(Stored items)
▬▬▬
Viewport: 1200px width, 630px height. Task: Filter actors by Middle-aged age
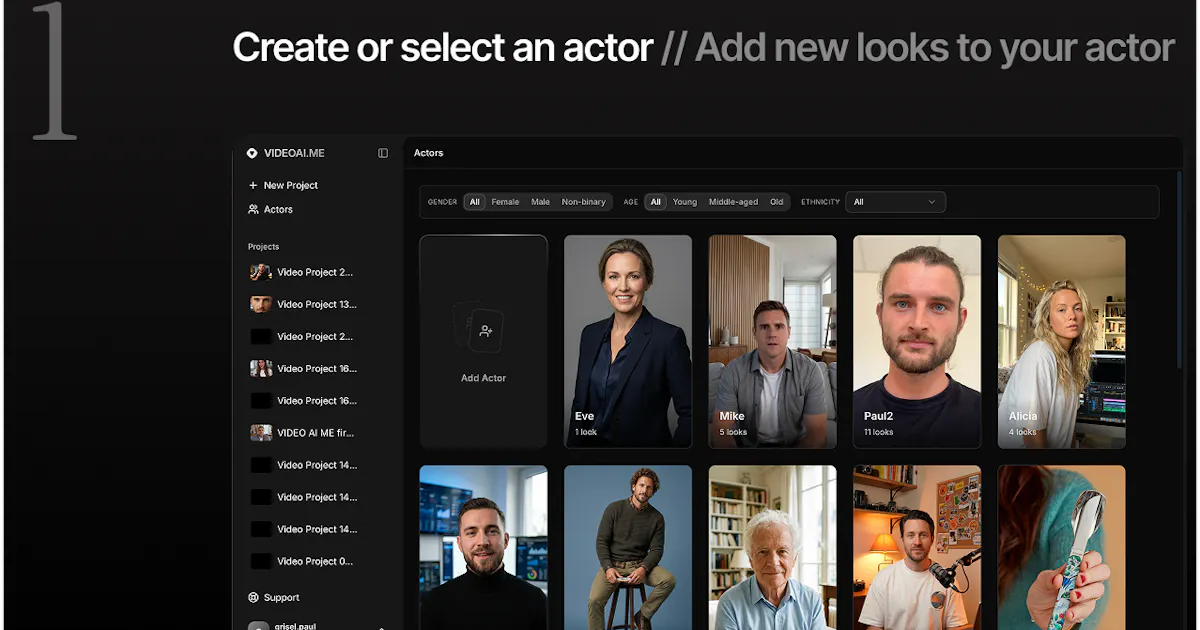(733, 202)
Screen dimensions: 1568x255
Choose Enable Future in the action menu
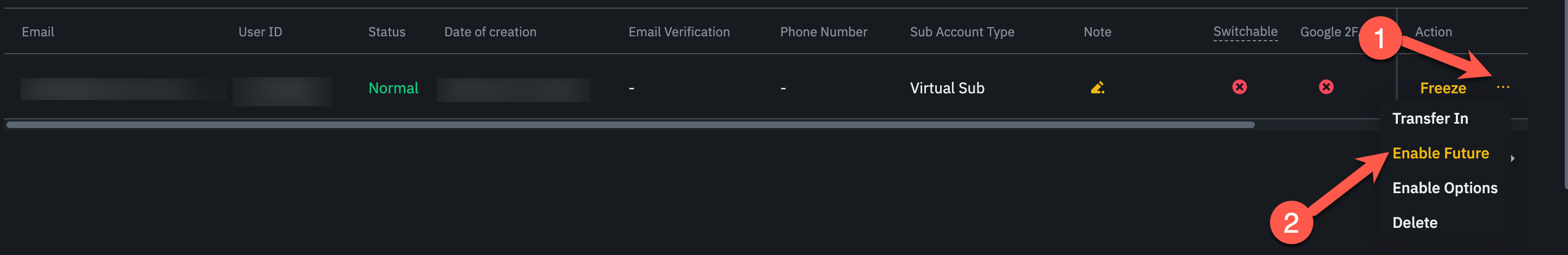[1440, 153]
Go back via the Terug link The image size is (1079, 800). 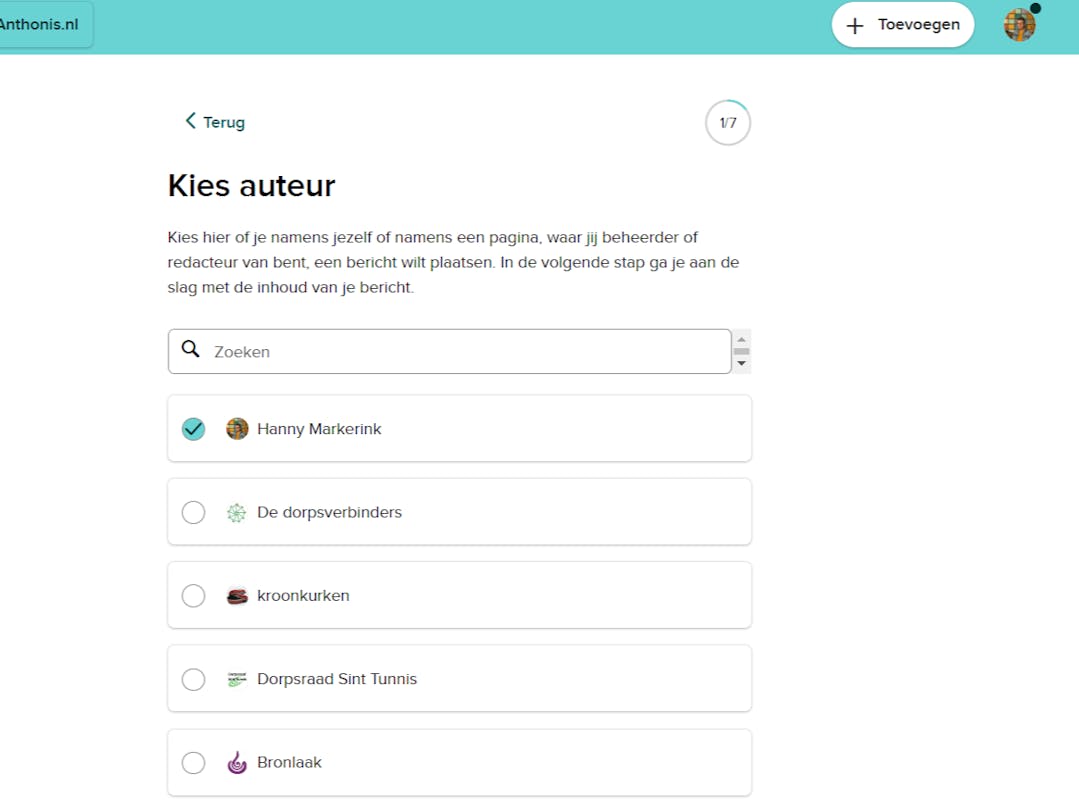point(223,122)

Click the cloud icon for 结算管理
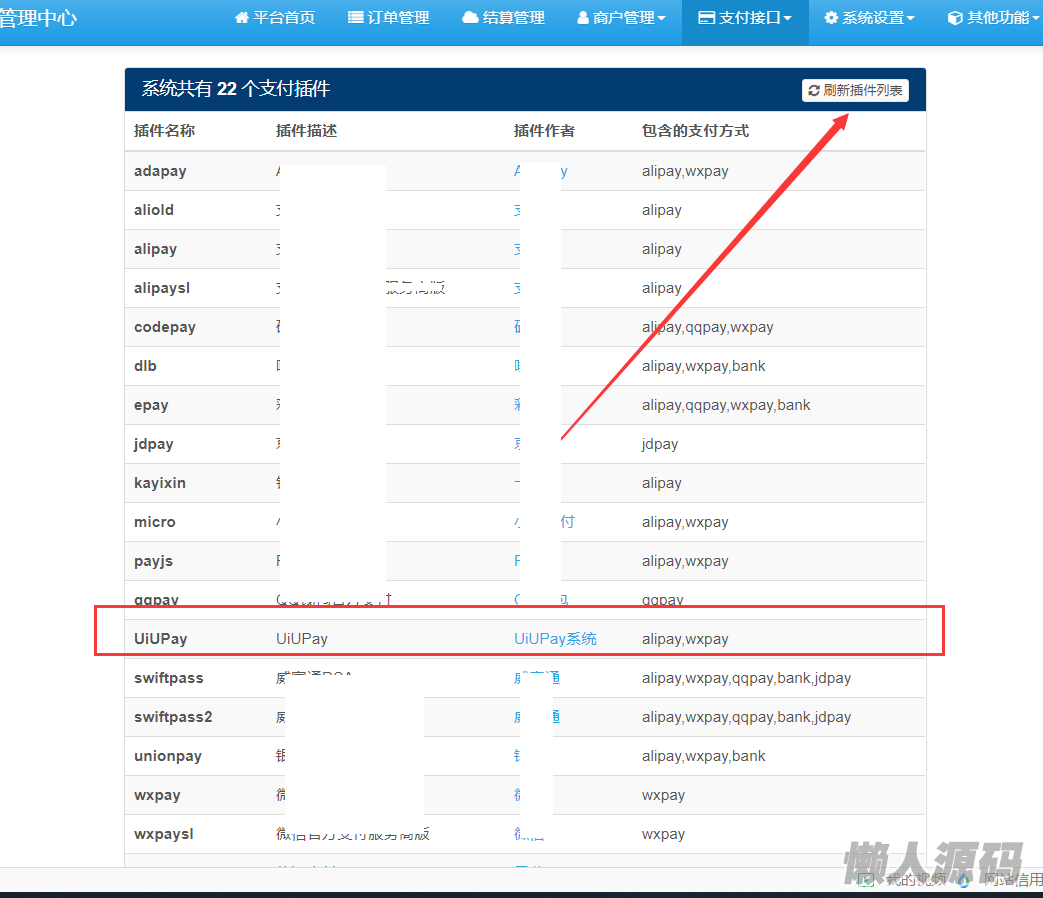pyautogui.click(x=470, y=18)
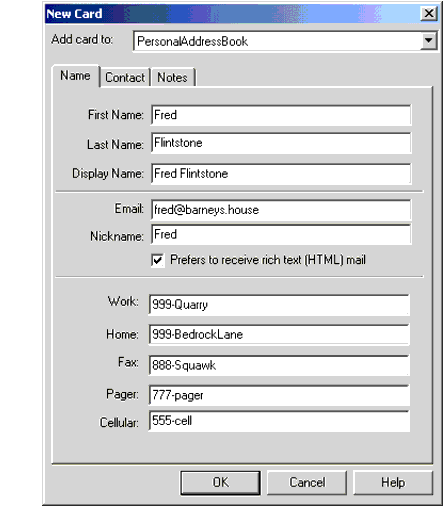Click the Cancel button
Screen dimensions: 444x506
tap(307, 482)
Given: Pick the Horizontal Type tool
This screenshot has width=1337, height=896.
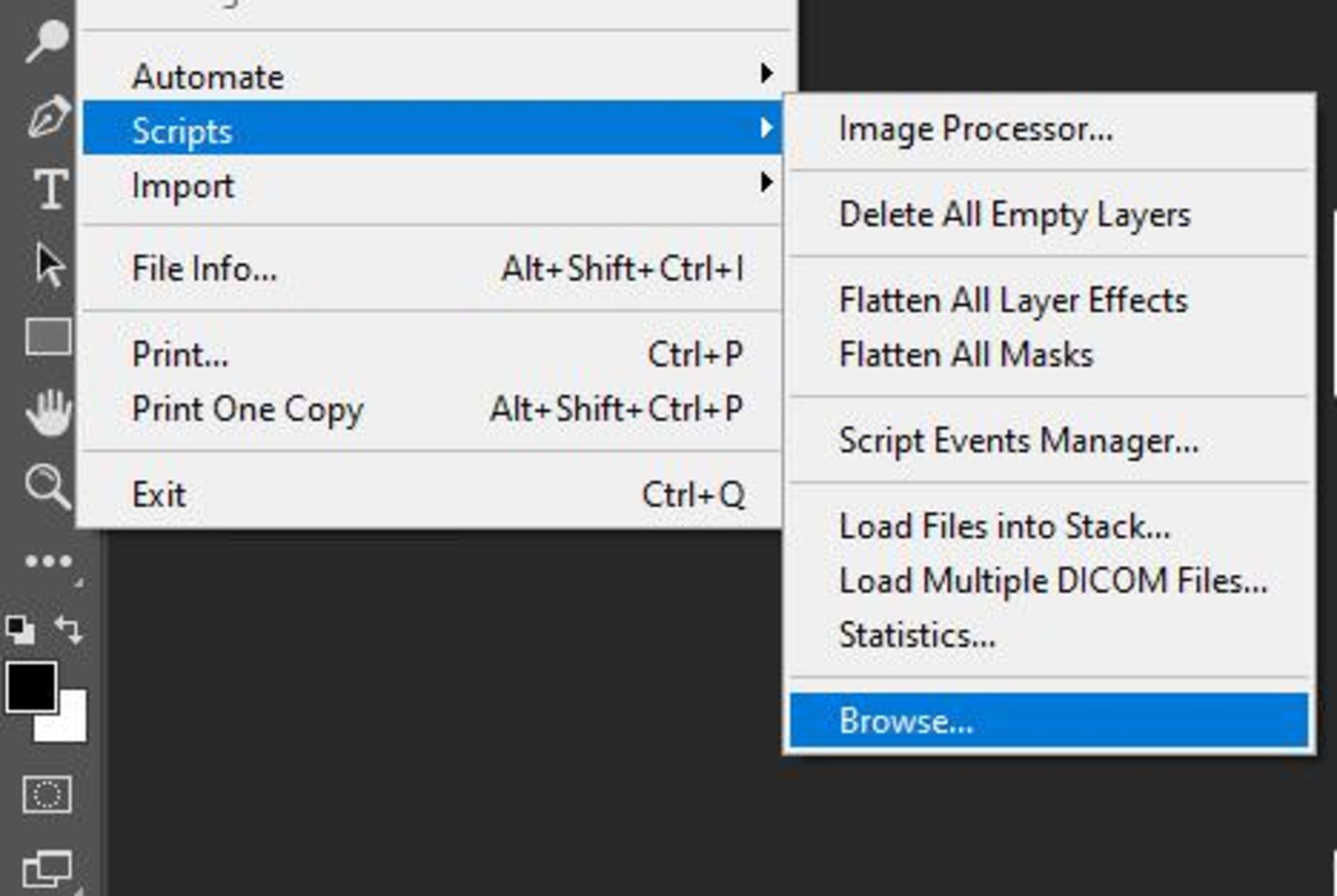Looking at the screenshot, I should 50,189.
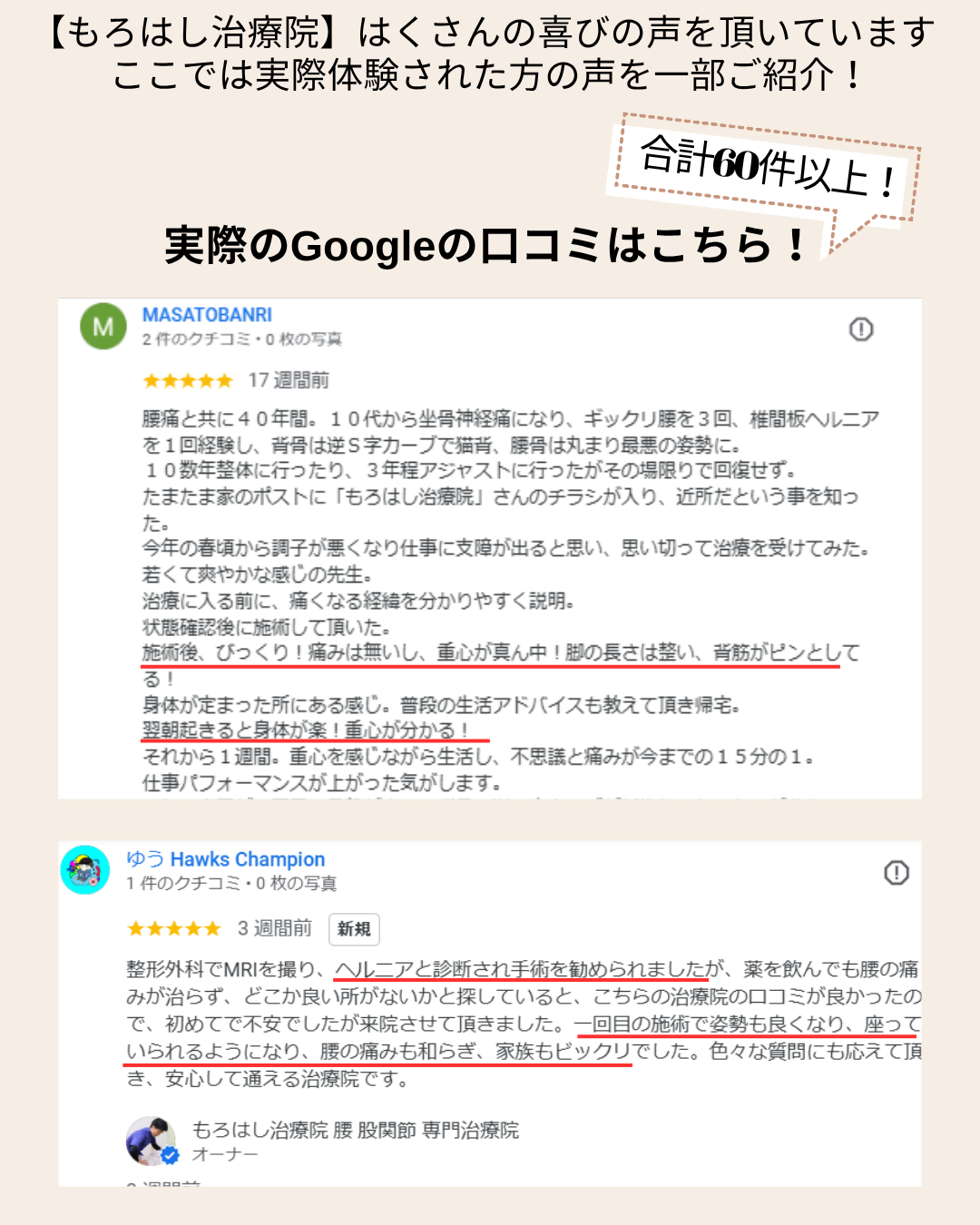Open MASATOBANRI reviewer name link
Image resolution: width=980 pixels, height=1225 pixels.
tap(207, 315)
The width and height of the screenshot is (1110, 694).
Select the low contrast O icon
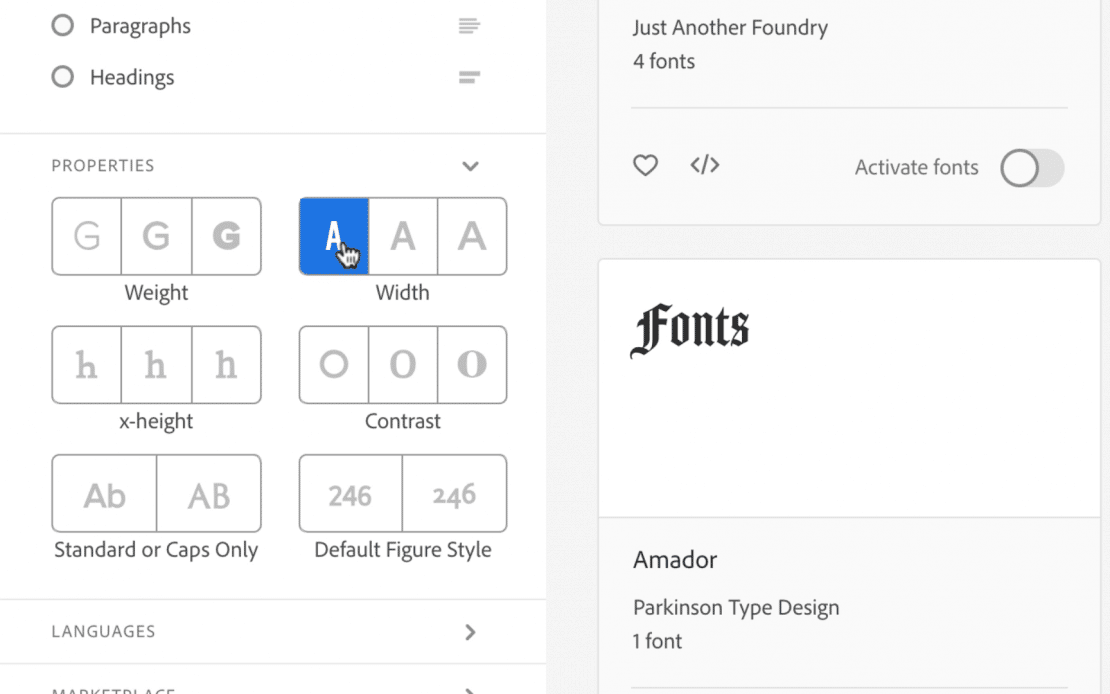(x=334, y=365)
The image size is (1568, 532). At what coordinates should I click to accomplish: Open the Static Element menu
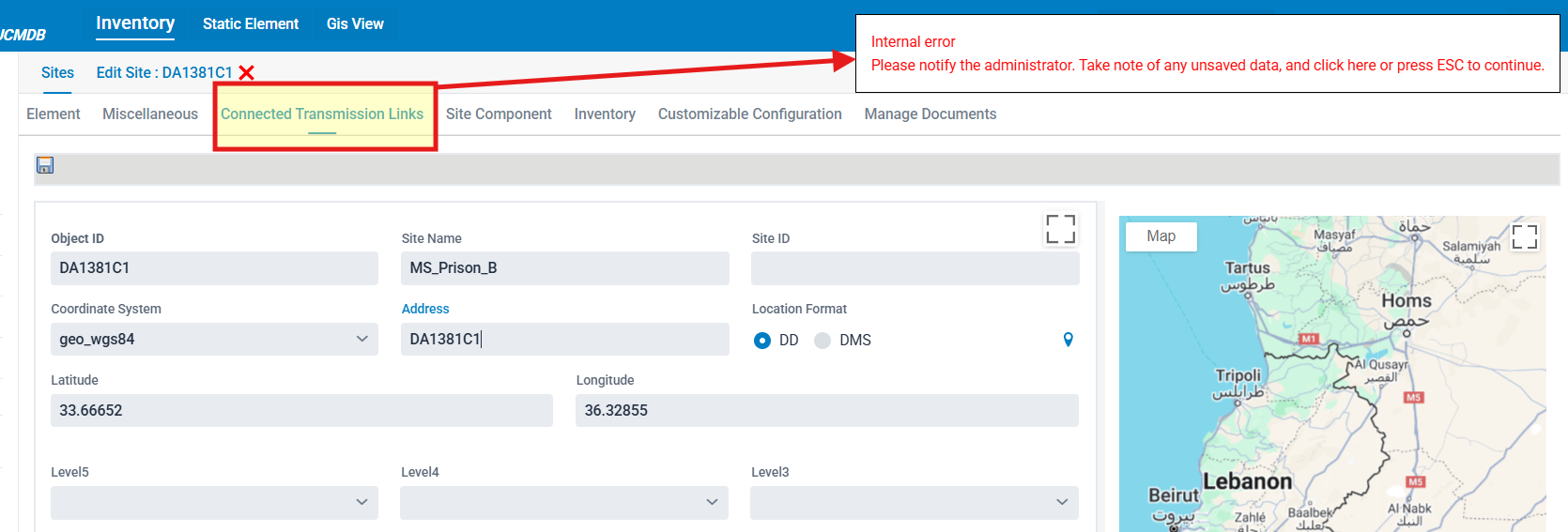click(x=251, y=24)
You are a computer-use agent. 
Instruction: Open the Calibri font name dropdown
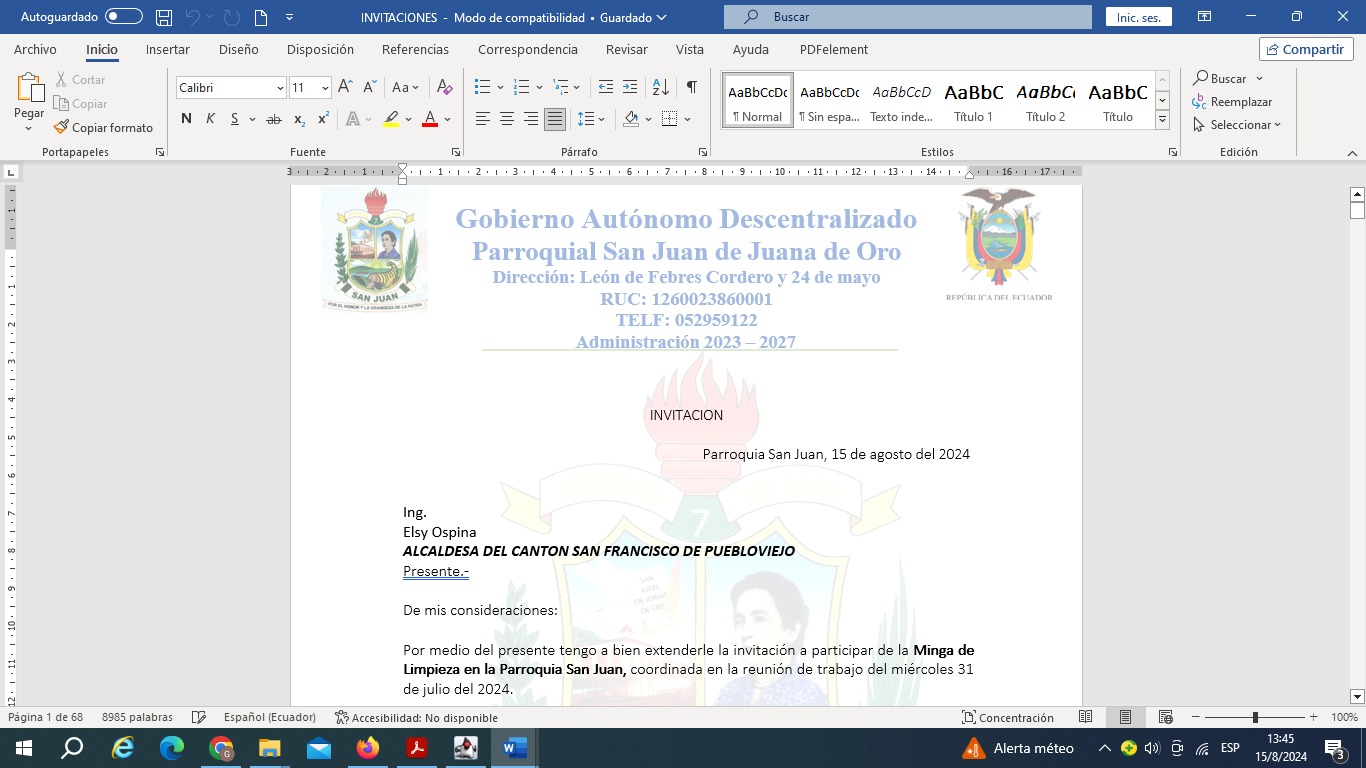(280, 88)
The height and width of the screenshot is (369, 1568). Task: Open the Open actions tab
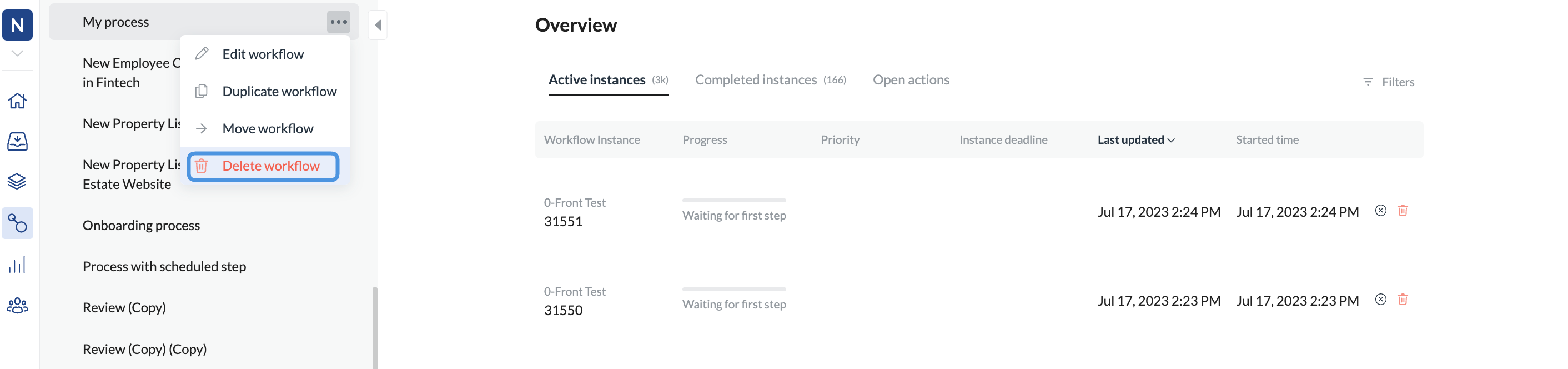click(x=911, y=79)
▬▬▬
Directions for this task – Write out again only the lines from the line that contains "Instruction: Open the" through the last line of the records, both ends included, without any of the pictures.

Written answer –
Instruction: Open the Calibri font name dropdown
(280, 88)
The height and width of the screenshot is (369, 1568). Task: Open the Open actions tab
click(x=911, y=79)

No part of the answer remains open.